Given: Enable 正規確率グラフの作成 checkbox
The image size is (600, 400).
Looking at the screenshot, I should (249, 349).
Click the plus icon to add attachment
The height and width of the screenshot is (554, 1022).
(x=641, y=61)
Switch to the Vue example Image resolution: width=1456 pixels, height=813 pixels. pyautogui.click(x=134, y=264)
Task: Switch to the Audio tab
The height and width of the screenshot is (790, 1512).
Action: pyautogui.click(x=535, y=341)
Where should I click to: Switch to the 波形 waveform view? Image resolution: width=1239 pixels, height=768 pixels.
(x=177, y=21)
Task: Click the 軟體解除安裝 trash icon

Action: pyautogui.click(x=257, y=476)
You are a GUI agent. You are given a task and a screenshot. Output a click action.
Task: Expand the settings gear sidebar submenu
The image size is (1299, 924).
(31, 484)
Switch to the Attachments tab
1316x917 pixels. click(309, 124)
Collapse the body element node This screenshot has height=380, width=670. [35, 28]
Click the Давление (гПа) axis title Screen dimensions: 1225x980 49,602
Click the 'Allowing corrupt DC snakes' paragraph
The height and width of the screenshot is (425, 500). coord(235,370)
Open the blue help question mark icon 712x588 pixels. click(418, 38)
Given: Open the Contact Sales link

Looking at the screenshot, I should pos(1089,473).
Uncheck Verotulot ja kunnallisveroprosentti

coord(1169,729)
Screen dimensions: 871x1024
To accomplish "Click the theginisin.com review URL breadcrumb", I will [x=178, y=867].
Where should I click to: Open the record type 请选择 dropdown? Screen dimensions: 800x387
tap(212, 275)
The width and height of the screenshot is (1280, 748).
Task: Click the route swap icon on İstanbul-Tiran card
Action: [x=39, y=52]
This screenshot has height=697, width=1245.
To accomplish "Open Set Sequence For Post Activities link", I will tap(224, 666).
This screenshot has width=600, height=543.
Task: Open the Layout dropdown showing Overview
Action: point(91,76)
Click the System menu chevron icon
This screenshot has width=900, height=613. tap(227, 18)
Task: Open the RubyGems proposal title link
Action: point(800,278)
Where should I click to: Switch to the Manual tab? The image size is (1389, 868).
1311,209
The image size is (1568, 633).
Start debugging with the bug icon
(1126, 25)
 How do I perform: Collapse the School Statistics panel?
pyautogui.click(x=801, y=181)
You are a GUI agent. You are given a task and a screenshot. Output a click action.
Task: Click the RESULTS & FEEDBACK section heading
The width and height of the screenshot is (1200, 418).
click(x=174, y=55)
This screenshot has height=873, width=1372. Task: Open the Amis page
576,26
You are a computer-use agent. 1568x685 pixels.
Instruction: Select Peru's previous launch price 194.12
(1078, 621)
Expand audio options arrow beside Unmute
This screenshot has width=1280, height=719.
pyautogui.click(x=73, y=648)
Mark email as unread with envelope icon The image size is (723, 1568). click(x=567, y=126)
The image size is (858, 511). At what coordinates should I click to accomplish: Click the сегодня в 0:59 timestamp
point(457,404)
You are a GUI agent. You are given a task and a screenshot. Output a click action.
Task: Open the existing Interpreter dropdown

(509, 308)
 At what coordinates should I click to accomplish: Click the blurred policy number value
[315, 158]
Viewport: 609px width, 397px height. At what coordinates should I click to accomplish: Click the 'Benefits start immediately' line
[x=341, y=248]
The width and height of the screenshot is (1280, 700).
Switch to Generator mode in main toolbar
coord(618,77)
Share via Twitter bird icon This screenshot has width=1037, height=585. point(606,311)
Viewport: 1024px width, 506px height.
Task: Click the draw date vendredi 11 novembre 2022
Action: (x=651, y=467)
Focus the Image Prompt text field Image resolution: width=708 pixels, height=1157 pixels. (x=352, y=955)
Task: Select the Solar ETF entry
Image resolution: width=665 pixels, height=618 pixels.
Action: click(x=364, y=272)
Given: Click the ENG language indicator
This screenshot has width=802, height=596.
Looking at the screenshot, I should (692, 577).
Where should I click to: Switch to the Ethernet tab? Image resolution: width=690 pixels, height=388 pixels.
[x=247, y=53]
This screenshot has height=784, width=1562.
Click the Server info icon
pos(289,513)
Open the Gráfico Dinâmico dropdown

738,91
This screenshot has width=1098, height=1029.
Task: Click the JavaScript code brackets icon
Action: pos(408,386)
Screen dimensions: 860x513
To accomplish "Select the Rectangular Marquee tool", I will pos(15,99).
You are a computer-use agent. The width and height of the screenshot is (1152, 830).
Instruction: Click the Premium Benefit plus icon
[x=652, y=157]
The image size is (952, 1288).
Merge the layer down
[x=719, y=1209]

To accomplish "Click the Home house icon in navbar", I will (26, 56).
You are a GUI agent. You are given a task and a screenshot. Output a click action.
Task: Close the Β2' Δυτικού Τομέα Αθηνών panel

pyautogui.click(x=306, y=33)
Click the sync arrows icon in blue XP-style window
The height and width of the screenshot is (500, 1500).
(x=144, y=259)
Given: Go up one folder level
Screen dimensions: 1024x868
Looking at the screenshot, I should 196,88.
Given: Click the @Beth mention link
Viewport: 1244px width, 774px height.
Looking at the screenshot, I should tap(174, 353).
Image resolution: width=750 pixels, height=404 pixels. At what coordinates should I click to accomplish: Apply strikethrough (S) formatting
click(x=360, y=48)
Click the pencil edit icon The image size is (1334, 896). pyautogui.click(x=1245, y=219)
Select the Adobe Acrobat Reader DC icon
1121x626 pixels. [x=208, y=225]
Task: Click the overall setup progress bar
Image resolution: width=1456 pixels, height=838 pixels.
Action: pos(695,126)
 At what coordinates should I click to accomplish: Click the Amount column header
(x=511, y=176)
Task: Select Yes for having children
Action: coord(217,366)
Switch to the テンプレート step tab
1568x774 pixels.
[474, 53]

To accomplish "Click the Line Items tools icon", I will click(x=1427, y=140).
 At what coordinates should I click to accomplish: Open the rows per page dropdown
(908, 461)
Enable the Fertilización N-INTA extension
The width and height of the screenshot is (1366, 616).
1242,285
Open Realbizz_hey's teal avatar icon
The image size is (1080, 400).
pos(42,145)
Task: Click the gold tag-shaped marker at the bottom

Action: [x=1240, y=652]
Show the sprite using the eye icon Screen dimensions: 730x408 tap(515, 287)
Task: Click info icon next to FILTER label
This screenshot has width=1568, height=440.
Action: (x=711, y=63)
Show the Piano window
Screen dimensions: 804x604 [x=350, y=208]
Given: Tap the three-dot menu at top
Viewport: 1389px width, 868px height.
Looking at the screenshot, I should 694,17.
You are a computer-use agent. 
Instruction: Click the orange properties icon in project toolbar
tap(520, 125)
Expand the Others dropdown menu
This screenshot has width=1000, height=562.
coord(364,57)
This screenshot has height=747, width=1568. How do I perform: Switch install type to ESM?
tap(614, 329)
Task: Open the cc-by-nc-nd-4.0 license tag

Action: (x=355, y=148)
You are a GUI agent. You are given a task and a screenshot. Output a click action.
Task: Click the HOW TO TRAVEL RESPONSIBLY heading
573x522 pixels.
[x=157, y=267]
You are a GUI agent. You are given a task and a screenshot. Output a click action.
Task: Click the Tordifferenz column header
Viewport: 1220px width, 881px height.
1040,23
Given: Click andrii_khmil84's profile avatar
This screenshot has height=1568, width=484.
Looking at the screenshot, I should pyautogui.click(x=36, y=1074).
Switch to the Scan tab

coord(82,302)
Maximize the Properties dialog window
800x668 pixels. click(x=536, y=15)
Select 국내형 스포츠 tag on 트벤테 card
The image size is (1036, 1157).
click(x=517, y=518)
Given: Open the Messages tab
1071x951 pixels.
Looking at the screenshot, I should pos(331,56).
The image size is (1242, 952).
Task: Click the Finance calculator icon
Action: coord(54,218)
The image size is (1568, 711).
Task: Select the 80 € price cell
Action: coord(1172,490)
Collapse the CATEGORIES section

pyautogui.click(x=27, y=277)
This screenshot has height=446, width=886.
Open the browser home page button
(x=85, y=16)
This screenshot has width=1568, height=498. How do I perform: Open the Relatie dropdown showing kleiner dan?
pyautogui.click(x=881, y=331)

○ ○ ○ ○ ○

● EXERCISE
In the listing above, find the line holding "This screenshot has height=697, width=1245." and the line holding "The width and height of the screenshot is (1280, 700).", then output those two lines and every line between them exactly.

● ANSWER SPACE
This screenshot has height=697, width=1245.
To accomplish "Open Set Sequence For Post Activities link", I will tap(224, 666).
This screenshot has width=600, height=543.
Task: Open the Layout dropdown showing Overview
Action: point(91,76)
Click the System menu chevron icon
This screenshot has width=900, height=613. tap(227, 18)
Task: Open the RubyGems proposal title link
Action: point(800,278)
Where should I click to: Switch to the Manual tab? The image size is (1389, 868).
1311,209
The image size is (1568, 633).
Start debugging with the bug icon
(1126, 25)
 How do I perform: Collapse the School Statistics panel?
pyautogui.click(x=801, y=181)
You are a GUI agent. You are given a task and a screenshot. Output a click action.
Task: Click the RESULTS & FEEDBACK section heading
The width and height of the screenshot is (1200, 418).
click(x=174, y=55)
This screenshot has height=873, width=1372. Task: Open the Amis page
576,26
You are a computer-use agent. 1568x685 pixels.
Instruction: Select Peru's previous launch price 194.12
(1078, 621)
Expand audio options arrow beside Unmute
This screenshot has width=1280, height=719.
pyautogui.click(x=73, y=648)
Mark email as unread with envelope icon The image size is (723, 1568). click(x=567, y=126)
The image size is (858, 511). At what coordinates should I click to accomplish: Click the сегодня в 0:59 timestamp
point(457,404)
You are a GUI agent. You are given a task and a screenshot. Output a click action.
Task: Open the existing Interpreter dropdown

(509, 308)
 At what coordinates should I click to accomplish: Click the blurred policy number value
[315, 158]
Viewport: 609px width, 397px height. At what coordinates should I click to accomplish: Click the 'Benefits start immediately' line
[x=341, y=248]
The width and height of the screenshot is (1280, 700).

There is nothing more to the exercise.